The mechanism. The IIJA expires September 30, 2026, and the House Transportation and Infrastructure Committee has already cleared its replacement: the BUILD America 250 Act (H.R. 8870), a five-year, $580 billion package that passed committee 62-2. The bill guarantees $474.4 billion in formula-driven Highway Trust Fund contract authority — the money that flows to state DOTs by statutory apportionment, largely tracking lane-miles, population, and existing federal-aid highway mileage — while also standing up new competitive pots: a $12 billion Surface Transportation Accelerator Grant program and a $10 billion Competitive Highway Bridge program, both discretionary and awarded project-by-project out of Washington. That split matters more than the topline number. Formula dollars reliably follow states with the most existing Interstate and federal-aid mileage; discretionary dollars follow whichever states write the best applications for new capacity — disproportionately fast-growing Sunbelt metros racing to keep up with population growth. Aggregates producers don't care about the bill's size so much as which spigot it favors, because that determines whose quarries get the truck traffic.

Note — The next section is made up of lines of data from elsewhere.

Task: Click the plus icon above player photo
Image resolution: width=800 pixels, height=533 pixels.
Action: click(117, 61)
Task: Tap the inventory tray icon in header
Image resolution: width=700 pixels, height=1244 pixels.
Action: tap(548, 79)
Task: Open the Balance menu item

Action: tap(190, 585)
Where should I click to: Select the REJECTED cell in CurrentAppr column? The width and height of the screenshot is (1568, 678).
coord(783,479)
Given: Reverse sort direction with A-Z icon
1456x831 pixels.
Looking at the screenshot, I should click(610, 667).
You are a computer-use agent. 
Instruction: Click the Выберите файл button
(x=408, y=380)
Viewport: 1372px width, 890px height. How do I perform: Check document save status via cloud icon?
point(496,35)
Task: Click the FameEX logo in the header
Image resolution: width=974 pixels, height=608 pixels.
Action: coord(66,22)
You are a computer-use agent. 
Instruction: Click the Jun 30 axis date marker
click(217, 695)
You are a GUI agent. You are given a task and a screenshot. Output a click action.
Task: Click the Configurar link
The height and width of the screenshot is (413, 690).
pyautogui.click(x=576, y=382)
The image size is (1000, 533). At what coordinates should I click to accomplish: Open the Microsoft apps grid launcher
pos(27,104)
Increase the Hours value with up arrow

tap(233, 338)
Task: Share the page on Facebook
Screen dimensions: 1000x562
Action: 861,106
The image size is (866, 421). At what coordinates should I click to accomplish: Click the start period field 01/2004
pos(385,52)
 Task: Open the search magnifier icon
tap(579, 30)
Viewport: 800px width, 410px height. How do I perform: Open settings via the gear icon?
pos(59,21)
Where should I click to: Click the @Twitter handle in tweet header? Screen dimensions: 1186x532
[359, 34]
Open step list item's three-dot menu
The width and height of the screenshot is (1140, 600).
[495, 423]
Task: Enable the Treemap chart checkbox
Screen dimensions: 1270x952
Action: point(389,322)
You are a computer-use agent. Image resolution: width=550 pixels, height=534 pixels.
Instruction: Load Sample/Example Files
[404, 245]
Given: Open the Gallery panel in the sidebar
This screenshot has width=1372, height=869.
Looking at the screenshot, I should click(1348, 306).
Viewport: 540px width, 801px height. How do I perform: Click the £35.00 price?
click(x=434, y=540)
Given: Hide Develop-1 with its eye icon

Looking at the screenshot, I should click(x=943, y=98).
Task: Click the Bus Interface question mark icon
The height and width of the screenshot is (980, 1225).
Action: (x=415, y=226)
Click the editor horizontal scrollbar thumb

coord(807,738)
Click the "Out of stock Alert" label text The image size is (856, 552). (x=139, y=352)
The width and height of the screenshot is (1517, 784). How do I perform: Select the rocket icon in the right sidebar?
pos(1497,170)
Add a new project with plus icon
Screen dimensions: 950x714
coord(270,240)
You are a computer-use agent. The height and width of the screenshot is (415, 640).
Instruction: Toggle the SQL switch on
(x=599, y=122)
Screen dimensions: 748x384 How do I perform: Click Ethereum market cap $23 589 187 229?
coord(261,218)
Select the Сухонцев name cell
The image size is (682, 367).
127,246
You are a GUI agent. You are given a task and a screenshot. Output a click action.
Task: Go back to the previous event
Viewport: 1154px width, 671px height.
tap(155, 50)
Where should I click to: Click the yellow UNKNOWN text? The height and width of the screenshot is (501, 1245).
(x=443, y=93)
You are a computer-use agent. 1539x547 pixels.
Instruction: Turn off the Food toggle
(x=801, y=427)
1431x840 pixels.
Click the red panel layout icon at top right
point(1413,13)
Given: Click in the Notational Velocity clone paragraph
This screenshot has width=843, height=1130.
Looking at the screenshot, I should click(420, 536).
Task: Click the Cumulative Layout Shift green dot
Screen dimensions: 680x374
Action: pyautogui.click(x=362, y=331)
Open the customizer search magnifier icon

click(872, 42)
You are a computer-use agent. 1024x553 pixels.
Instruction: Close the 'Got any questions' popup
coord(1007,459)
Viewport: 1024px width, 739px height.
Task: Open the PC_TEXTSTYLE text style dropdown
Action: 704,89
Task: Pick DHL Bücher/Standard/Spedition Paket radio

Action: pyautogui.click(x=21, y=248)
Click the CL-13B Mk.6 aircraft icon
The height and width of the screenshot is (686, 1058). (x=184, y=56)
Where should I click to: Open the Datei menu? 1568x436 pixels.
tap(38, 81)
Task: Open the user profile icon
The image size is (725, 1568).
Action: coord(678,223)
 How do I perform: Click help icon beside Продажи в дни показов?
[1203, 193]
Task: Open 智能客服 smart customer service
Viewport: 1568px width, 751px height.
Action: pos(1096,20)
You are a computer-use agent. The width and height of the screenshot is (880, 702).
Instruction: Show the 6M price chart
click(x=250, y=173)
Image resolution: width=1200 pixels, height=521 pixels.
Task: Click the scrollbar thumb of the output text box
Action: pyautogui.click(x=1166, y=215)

Who cashes in. Martin Marietta (MLM) is the formula play: its footprint is weighted toward the Carolinas, Texas, Florida, and the Southeast's existing federal-aid highway corridors, and the Lhoist North America combination just deepened that Southeast/Southwest density — a formula-heavy bill rewards incumbent lane-miles, which is MLM's core turf. Vulcan Materials (VMC) is the discretionary and rooftop play: with roughly 425 active aggregates facilities concentrated in Sunbelt metros still building new capacity (Dallas-Fort Worth expansion, Colorado entry), VMC is better positioned when new competitive grants fund greenfield interchanges, bypasses, and metro-area widening tied to residential growth rather than just resurfacing what already exists. Caterpillar (CAT) cashes in either way — more federal-aid dollars, formula or discretionary, means more earthmoving equipment utilization at quarries and job sites nationwide. Nucor (NUE) benefits from any bridge-heavy allocation, since the new $10 billion Competitive Highway Bridge Program is rebar- and structural-steel-intensive in a way flat resurfacing work isn't.